La actual legislatura pasará a la historia como la más contraria a los intereses de quienes dice representar.  No solamente hace oídos sordos a los legítimos reclamos de la población atrincherándose como en un búnker en las instalaciones del Senado, tras vallas metálicas y filas de policías, sino que incumple los compromisos adquiridos en otras materias como las telecomunicaciones, con el fin de hacer espacio para aprobar a todo vapor la desnacionalización de los recursos energéticos, radioeléctricos y mineros del país.

El día 9 se cumplió el plazo para que las leyes secundarias en materia de telecomunicaciones fueran presentadas, pero las cámaras estaban muy ocupadas realizando los trámites necesarios para vender el petróleo, el gas y la electricidad a las trasnacionales, todo lo demás pasó a un segundo plano. A un movimiento ilegal le sigue otra violación a la legalidad.

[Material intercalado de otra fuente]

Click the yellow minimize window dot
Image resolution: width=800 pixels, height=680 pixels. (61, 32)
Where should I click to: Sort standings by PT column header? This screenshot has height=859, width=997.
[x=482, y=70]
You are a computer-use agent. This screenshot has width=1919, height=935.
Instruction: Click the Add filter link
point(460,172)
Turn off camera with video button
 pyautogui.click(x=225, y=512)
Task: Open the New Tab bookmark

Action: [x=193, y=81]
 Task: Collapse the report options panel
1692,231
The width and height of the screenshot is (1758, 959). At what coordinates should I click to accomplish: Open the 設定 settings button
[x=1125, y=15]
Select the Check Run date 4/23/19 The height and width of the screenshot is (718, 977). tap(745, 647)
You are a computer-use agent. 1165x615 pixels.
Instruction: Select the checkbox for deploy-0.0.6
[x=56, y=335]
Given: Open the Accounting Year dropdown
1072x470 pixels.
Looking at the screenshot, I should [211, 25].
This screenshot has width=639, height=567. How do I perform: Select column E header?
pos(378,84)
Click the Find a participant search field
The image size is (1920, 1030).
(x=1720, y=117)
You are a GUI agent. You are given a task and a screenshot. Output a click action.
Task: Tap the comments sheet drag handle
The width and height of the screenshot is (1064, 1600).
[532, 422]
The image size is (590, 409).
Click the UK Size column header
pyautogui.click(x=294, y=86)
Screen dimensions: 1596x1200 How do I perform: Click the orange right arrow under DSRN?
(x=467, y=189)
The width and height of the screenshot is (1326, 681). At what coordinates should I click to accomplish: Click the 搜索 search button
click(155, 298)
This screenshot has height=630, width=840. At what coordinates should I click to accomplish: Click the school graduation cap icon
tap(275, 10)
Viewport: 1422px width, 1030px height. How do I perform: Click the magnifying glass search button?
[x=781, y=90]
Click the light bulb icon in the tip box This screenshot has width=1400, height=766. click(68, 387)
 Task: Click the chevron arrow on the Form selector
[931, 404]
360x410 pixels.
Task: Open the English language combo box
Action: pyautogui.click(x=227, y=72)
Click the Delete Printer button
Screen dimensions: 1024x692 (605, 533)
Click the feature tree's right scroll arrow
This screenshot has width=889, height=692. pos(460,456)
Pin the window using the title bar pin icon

La reforma de telecomunicaciones de inicio fue elaborada dejando fuera la idea de un reparto equitativo del espectro, de una visión a largo plazo tomando en cuenta la convergencia digital, los nuevos sistemas con internet como centro, la necesidad de mantener y ampliar el servicio público. Para supuestamente frenar la concentración inventaron la figura de la dominancia que implica que ninguna empresa puede poseer más allá de 50% del mercado, éste dividido en subsectores. Si lo tiene deberá desincorporar activos. Para las grandes compañías como Telmex o Televisa eso no representa un problema, ambas están dispuestas a soltar aquella parte del negocio que ya no es negocio, por ejemplo la telefonía fija, especialmente en áreas rurales, o bien los canales de televisión aéreos de alcance local. Al hacerlo así dejarán de ser dominantes en ese sector pero se mantendrán como consorcios dominantes en su conjunto. Y eso sigue siendo legal.

Por su parte el Estado no se hará cargo ni de la telefonía rural, ni del internet de bajo costo, ni de la radiodifusión pública, con lo cual los habitantes del país sólo tendrán esos bienes si los pueden pagar. Especialmente grave es que los servicios no sean asegurados de manera universal, ello contraviene los planteamientos de los derechos humanos. También que el Estado se desentienda de proporcionar a los pobladores servicios que son fundamentales.

Las consecuencias de hacer cambios a la Constitución sin respetar la ley resulta en modificaciones ilegales; el resultado de hacerlo sin lograr consensos es la ilegitimidad.

Tanto en materia de hidrocarburos como en las telecomunicaciones se busca únicamente dar la apariencia de actuar dentro de ordenamientos jurídicos, cuando lo que ha estado pasando desde 2000 son violaciones expresas a lo establecido constitucionalmente. Esa ilegalidad hoy se acompaña de una ilegitimidad apabullante.